Writers have captured the complex relationships and moral dilemmas aroused by war since Homer’s “Iliad,” and Dr. Hodges, a political science teacher, says it’s time to tap into that wealth of literature, art and philosophy over the centuries to broaden our understanding of soldiers’ experiences.
Apparently, the National Endowment for the Humanities thinks Dr. Hodges and two former colleagues from Virginia Tech University – Dr. Jim Dubinsky and Bruce Pencek – are onto something. The NEH recently awarded Virginia Tech professors Dubinsky and Pencek a $150,000 grant to develop a summer teaching institute around veterans’ issues. Dr. Hodges helped write the grant application and will serve as a master teacher for the institute.
The three-week institute, aimed at college and university professors who teach the humanities and liberal arts, will tackle veterans’ issues as seen by writers, artists, historians and philosophers throughout the ages, seeking to explore how literary and other works have informed, and in some cases misinformed, our understanding of veterans’ experiences.

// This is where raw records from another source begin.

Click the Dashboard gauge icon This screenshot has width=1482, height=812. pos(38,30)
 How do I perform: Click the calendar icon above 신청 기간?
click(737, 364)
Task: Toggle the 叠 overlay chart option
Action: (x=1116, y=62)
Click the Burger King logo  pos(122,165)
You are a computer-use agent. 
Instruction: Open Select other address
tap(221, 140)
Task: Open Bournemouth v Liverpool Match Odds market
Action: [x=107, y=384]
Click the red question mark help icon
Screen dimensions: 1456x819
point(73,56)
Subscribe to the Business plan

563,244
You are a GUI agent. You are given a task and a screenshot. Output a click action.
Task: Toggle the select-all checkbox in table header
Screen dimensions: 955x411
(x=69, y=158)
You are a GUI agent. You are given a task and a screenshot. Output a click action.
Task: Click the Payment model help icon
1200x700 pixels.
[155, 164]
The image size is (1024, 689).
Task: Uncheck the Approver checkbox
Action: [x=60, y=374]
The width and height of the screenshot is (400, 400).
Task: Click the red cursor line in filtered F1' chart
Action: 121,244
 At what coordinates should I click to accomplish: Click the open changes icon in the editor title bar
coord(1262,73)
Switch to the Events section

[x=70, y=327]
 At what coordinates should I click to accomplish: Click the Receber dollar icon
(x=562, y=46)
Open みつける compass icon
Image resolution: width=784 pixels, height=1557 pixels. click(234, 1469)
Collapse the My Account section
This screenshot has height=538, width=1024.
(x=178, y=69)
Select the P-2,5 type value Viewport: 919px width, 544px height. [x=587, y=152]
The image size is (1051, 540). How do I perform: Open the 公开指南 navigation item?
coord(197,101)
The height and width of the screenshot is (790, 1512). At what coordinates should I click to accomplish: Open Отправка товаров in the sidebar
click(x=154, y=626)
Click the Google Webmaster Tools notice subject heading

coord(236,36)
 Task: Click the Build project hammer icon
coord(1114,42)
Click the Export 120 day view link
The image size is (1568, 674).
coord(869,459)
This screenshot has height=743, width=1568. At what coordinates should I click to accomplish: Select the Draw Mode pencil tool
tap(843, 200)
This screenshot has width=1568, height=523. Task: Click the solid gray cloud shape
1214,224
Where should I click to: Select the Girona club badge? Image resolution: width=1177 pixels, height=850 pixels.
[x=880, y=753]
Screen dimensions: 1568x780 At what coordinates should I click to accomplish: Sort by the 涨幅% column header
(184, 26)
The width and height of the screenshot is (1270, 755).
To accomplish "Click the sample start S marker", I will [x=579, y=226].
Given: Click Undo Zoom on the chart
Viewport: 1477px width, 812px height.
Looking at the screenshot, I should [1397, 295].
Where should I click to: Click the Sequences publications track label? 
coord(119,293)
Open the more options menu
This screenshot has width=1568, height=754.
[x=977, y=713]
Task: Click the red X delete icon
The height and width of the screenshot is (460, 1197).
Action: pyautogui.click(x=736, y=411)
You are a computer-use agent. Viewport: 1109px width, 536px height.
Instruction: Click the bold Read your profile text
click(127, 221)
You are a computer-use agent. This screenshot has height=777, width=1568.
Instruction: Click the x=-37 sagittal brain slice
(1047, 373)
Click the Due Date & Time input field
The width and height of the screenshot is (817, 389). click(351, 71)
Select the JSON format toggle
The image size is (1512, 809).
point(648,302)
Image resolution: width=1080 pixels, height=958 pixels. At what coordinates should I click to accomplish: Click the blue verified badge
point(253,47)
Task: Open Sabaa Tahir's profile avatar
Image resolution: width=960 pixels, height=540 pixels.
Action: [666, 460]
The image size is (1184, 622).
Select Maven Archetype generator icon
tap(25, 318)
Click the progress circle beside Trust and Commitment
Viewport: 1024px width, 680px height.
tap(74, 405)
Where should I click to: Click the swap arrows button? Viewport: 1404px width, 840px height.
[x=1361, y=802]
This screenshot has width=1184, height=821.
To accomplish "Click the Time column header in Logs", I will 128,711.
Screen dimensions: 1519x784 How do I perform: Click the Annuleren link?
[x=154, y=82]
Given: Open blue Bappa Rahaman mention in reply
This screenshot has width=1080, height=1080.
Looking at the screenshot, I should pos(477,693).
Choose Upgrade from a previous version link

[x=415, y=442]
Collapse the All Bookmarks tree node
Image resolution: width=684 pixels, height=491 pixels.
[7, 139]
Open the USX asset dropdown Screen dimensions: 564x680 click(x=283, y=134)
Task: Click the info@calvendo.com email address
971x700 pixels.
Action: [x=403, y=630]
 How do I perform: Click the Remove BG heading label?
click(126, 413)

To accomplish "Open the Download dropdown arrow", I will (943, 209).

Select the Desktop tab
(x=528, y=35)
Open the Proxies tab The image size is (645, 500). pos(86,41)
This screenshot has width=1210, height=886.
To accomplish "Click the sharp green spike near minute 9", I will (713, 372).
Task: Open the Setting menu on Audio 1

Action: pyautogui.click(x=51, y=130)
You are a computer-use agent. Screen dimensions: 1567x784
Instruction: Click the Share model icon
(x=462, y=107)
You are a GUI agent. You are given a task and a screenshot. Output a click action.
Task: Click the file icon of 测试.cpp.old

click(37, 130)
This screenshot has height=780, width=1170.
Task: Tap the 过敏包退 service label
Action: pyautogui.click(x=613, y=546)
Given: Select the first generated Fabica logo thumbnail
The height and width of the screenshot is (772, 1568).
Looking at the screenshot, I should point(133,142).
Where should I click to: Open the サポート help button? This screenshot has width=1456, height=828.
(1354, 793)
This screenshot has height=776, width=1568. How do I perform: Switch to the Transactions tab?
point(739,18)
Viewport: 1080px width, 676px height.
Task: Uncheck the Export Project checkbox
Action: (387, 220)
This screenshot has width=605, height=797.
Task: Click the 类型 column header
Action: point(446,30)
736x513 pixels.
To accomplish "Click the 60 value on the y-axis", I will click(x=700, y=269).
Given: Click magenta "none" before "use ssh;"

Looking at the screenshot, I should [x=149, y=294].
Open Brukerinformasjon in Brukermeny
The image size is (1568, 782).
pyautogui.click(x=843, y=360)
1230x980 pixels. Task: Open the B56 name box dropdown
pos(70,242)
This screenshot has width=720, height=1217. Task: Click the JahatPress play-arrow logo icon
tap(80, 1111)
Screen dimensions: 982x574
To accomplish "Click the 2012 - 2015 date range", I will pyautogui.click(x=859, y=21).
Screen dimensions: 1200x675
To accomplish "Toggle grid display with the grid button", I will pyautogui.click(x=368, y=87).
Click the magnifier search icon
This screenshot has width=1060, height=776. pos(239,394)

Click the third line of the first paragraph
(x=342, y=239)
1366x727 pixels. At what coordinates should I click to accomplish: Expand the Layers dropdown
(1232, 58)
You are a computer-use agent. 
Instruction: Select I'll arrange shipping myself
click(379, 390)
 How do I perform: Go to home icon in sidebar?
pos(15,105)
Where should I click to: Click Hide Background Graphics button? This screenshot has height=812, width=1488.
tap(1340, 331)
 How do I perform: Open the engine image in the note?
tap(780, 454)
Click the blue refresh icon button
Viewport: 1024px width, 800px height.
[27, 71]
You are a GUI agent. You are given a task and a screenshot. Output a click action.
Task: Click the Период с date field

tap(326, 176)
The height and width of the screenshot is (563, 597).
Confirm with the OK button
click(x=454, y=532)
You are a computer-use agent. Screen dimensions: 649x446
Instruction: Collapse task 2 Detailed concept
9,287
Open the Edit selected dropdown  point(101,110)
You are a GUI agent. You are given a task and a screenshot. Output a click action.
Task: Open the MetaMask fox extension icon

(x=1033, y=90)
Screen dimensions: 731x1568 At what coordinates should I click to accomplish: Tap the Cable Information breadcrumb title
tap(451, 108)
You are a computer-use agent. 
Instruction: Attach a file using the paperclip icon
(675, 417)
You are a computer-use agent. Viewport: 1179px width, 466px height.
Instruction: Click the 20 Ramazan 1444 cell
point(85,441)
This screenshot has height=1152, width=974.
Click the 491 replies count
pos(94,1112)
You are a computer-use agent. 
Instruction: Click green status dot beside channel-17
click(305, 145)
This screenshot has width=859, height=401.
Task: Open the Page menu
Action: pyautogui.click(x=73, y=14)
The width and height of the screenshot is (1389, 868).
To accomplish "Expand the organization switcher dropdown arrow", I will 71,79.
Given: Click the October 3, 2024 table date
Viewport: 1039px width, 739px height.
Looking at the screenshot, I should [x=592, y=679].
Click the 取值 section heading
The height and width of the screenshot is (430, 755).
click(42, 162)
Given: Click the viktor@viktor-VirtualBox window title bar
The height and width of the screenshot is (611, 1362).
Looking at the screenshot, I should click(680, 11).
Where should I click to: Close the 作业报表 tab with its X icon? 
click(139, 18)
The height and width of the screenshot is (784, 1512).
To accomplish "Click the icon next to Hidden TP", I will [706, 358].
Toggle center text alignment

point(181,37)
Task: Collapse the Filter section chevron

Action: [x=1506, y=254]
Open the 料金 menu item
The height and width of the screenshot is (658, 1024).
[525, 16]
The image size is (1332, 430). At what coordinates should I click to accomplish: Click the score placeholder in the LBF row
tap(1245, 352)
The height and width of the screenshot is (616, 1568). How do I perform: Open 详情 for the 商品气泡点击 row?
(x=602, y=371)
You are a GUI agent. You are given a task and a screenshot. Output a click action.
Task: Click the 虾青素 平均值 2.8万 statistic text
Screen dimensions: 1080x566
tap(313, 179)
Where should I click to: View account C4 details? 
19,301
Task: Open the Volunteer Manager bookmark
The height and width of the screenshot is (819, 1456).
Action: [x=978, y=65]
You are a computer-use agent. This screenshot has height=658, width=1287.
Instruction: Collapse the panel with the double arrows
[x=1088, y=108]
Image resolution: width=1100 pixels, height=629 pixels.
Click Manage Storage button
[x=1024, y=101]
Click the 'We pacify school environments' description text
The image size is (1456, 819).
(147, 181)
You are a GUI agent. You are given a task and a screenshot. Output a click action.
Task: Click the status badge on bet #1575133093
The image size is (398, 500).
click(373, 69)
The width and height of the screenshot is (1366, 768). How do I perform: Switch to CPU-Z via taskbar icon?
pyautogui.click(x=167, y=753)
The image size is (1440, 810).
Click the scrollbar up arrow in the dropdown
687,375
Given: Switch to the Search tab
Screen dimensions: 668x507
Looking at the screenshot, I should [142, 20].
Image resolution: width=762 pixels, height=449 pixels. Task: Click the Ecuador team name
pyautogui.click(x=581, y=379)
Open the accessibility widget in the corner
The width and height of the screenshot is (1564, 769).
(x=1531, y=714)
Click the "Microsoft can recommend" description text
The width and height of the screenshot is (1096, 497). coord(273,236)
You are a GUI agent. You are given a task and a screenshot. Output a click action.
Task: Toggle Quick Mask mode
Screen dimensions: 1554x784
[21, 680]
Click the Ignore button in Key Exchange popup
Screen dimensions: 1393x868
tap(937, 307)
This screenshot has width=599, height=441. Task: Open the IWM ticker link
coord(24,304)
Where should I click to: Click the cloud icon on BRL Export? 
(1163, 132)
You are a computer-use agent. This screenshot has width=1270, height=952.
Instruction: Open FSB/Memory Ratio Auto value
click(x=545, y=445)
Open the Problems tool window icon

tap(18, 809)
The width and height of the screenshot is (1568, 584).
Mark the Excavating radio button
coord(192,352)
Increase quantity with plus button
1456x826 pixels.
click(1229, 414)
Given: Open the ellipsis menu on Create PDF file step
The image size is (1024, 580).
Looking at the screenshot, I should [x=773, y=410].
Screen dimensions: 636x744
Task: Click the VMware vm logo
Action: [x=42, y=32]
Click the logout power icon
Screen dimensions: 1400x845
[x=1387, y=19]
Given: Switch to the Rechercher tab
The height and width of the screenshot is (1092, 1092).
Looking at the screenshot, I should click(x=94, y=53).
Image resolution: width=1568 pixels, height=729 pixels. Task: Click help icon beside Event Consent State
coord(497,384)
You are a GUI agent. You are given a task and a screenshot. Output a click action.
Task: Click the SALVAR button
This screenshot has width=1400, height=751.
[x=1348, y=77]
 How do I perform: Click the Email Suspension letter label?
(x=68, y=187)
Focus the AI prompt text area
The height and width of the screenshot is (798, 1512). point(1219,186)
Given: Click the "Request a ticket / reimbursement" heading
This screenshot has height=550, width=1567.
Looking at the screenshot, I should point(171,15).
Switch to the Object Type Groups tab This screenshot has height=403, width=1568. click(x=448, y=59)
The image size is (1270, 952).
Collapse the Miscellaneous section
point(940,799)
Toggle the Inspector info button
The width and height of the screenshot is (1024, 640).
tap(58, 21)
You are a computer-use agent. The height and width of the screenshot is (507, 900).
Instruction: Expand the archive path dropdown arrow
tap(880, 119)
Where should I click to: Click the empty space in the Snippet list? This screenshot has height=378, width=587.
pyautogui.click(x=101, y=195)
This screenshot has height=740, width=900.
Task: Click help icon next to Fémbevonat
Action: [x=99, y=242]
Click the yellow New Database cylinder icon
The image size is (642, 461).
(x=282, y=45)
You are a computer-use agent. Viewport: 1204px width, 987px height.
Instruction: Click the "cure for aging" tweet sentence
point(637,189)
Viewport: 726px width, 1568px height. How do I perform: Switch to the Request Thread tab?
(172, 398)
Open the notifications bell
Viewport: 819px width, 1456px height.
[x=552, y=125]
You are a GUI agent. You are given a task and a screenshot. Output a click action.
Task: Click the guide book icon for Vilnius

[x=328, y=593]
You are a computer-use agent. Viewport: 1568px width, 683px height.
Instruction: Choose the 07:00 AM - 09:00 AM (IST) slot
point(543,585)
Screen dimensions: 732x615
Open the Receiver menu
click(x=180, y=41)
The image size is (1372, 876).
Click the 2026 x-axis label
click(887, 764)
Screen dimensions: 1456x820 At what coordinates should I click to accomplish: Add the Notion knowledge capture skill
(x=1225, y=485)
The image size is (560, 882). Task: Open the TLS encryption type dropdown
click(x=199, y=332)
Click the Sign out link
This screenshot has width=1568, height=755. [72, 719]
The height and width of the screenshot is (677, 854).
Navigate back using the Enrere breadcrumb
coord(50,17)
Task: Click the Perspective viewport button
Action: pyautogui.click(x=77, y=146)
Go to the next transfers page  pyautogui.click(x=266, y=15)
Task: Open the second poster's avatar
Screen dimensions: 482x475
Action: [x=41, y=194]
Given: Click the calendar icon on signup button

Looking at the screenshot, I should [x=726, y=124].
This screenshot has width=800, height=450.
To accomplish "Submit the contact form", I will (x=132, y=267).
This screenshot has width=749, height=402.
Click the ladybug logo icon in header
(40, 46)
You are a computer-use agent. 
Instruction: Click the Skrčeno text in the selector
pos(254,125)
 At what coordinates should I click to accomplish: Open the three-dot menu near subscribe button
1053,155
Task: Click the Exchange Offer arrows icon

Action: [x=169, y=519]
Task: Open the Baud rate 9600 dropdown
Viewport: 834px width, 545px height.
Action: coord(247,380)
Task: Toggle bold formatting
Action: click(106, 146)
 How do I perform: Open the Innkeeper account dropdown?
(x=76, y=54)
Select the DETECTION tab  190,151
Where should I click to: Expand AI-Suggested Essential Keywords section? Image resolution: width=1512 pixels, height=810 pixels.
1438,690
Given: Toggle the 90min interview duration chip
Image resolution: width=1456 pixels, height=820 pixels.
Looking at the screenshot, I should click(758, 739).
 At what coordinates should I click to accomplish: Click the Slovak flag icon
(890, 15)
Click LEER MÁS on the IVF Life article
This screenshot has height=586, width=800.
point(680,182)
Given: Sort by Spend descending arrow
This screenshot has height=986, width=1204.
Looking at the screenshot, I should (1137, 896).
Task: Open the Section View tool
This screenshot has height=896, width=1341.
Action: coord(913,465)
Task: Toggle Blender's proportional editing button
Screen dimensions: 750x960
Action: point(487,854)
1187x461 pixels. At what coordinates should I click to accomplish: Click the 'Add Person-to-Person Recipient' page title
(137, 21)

Set for next July, the institute comes amid rapid growth in the number of Gulf War-era veterans. By 2030, half of all vets will be from the Gulf War-era, according to the U.S. Department of Veterans Affairs.
Dr. Hodges, a Marine veteran, said the institute could be seen as contributing to the broader discussion about veterans’ issues, particularly following the wars in Iraq and Afghanistan.
He said he wants teachers who take the course to come away with a better understanding of “the disconnect” between civilian and military life. For example, he said, there is a moral code in soldiers rarely observed in civilians and that soldiers can suffer “moral injuries” based on that code. Generations or art, literature and philosophy have sought to convey such themes.
Author Jonathan Shay, who uses classical works to counsel veterans, noted several examples of moral injury in his book “Achilles in Vietnam,” which compares soldiers of the “Iliad” with Vietnam vets suffering PTSD.
“The act of engaging in war itself can morally injure someone,” said Dr. Hodges, echoing one of Shay’s ideas.
The institute will include two weeks at Virginia Tech in Blacksburg, Va., and a week in Washington, D.C., at the Library of Congress, among other places. Drs. Dubinsky and Pencek were Dr. Hodges’ dissertation advisors. The three started developing the idea for the institute a couple of years ago.
“We looked around and saw plenty of books about PTSD but not much with the humanities,” Dr. Hodges said.
In the long run, he said, he would like to see a field of study devoted to veterans’ issues, much the same way universities include African-American studies and women’s studies.
Todd Hughes, USFSM’s veterans’ services administrator, said that a course blending humanities and veterans’ issues could help those re-entering civilian life.
“A direct study like this is an amazing opportunity,” said Hughes, an Army veteran who fought in Iraq. “We are a separate community in a way, with a set of commonalities that unites us in a way only a fellow veteran can understand. If this was implemented, maybe it could help others understand us and help combat veterans transition home in a way never seen before.”